Since our inception, RemeGen has been dedicated to the research and development of biologics with novel targets, innovative design and breakthrough potential with the mission of fulfilling global unmet clinical needs for patients worldwide. We have established fully integrated, end-to-end R&D platforms covering all key functions of biologics development including discovery, pre-clinical pharmacology, process and quality development, clinical development, and manufacturing in compliance with global good manufacturing practices (GMP).
RemeGen’s robust pipeline of innovative biologics was made possible by our world-class proprietary research and development engine consisting of three specialized platforms: antibody and fusion protein platform, antibody-drug conjugate (ADC) platform and bifunctional antibody (HiBody) platform. Our technology platforms enable the discovery, screening and development of new molecules and proprietary technologies, and the efficient optimization of manufacturing processes in order to ensure end-to-end integration of drugs in the pipeline from R&D to commercialization.
The discovery and development capabilities of our antibody and fusion proteins are driven by innovative technologies and our expertise in bioinformatics assisted protein design and protein engineering. Our antibody and fusion proteins include the following key functions:
· antibody/fusion protein screening and protein engineering;
· cell line/process development;
· drug (DS)/ drug product (DP) GMP manufacturing.

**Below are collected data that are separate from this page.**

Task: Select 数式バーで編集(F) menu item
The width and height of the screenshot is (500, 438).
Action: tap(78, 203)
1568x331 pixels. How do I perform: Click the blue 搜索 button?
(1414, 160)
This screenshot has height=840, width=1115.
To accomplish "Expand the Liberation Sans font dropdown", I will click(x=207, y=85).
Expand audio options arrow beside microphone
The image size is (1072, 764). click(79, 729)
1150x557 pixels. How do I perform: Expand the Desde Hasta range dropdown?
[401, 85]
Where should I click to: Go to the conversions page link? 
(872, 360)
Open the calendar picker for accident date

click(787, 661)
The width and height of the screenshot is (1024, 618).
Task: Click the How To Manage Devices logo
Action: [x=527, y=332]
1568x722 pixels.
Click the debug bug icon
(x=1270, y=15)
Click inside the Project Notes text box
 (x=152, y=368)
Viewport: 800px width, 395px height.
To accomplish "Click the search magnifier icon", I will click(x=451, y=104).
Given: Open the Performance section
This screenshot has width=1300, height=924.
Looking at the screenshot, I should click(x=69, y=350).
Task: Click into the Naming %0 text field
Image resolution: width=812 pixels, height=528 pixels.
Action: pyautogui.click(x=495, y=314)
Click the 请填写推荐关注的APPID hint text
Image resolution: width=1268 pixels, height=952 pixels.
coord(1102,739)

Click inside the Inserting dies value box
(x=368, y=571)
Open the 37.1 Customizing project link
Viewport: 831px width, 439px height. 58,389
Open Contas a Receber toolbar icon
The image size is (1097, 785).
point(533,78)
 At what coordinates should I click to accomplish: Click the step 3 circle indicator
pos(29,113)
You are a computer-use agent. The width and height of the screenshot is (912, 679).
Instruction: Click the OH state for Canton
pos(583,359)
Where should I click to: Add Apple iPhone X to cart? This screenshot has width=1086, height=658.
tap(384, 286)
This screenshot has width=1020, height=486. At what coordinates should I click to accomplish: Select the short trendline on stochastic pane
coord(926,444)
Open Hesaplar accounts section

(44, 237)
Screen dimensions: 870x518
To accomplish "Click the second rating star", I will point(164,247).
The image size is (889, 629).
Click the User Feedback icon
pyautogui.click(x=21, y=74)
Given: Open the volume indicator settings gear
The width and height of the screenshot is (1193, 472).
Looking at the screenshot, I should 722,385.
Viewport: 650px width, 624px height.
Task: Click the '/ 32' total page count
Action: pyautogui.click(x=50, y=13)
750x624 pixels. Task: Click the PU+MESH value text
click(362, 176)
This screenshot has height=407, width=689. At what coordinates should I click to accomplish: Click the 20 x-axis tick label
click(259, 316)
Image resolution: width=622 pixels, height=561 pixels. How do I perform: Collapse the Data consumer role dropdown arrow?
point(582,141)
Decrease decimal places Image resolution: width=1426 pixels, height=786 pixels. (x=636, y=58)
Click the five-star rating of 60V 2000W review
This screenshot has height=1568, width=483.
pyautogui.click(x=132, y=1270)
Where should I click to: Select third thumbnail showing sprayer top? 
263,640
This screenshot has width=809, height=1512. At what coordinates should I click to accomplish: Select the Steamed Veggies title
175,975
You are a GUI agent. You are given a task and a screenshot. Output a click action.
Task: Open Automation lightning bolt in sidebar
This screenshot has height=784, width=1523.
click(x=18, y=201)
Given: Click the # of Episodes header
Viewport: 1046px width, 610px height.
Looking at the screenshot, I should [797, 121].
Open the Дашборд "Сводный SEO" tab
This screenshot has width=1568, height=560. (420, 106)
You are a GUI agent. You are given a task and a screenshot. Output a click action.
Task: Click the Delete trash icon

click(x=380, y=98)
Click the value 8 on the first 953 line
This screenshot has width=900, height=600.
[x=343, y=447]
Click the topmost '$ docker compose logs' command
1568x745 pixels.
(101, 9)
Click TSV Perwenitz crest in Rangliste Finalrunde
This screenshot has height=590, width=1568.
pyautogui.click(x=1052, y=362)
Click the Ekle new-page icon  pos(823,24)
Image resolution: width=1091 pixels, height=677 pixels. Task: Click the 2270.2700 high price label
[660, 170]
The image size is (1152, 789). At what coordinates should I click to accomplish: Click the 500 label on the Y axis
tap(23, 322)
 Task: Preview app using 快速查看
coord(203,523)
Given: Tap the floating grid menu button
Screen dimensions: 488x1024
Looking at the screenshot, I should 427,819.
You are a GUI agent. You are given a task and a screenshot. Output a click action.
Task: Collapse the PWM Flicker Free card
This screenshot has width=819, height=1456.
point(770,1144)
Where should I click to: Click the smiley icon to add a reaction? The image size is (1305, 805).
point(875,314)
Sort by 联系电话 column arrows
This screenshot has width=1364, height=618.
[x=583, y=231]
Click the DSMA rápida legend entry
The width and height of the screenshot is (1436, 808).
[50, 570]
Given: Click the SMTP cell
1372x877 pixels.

Through this platform, we have researched and developed the first class of innovative biologic drugs with dual targeting mechanisms in China, such as our BLyS/APRIL targeting fusion protein, telitacicept (RC18) and our VEGF/FGF targeting fusion protein, RC28.
RemeGen is uniquely positioned in China with an in-house fully integrated end-to-end ADC platform. Our in-house capabilities cover the comprehensive process of ADC development and manufacturing. Our ADC platform comprise of the following main functions:
· Screening platform for ADC linker and payload optimization
· Proprietary Thiel-bridge conjugation technology
· Process development for linker, payload and conjugation
· GMP syntheses of linker, payload and link-payload
· GMP manufacturing of ADC DS and DP.
Our in-house platforms were utilized to research and develop more than 5 ADC candidate drugs, two of which have reached late stage clinical development in China and five of which are in IND-enabling stage. Our lead drug candidate, disitamab vedotin (RC48) is a novel antibody-drug conjugate discovered and developed in-house for the treatment of various HER2 expressing solid tumors. It is the first antibody drug conjugate approved for clinical development in China and has been proven to have good efficacy and safety in clinical trials.
Remegen’s latest proprietary Hibody platform features cutting-edge design and engineering capabilities to create next-generation bifunctional antibodies. The bifunctional antibody (HiBody) technology is based on novel molecular format and can be widely used to generate a variety of bispecific antibodies, including our internally developed three IND-enabling HiBody compounds (RC138, RC148 and RC158). The main functions of our HiBody platform include:
· R&D on proprietary bifunctional antibodies (HiBody) for multiple products
· R&D on next generation immune oncology therapeutics
· High manufacturability and product quality
With the potential to increase the efficacy and specificity of antibody-based therapies, our HiBody technology will enable us to explore the new frontier of therapeutic R&D strategies.
RemeGen is led by a visionary management team with decades of drug R&D experience in China and United States. Our team has proven track records in the fields of innovative drug R&D, clinical development and commercialization.
Dr. Jianmin Fang possesses over 20 years of R&D experience in the biopharmaceuticals industry and is the key inventor of biologic drug candidates in our pipeline.Led by our CEO and CSO, Dr. Fang, RemeGen has over 280 employees in our research and development team, with a majority having master's or doctorate degrees in life science fields, covering all major functions involved in the development of biologic drugs.
Under the leadership of Dr. Ruyi He, our Chief Medical Officer, RemeGen has built a 200 person clinical development team responsible for executing our global clinical development plan while adhering to rigorous trial design and trial operational excellence. In the spirit of following where the data leads, our clinical development team often discovers and explores unanticipated clinical opportunities, which in turn spur the organic growth and expansion of our clinical program and pipeline.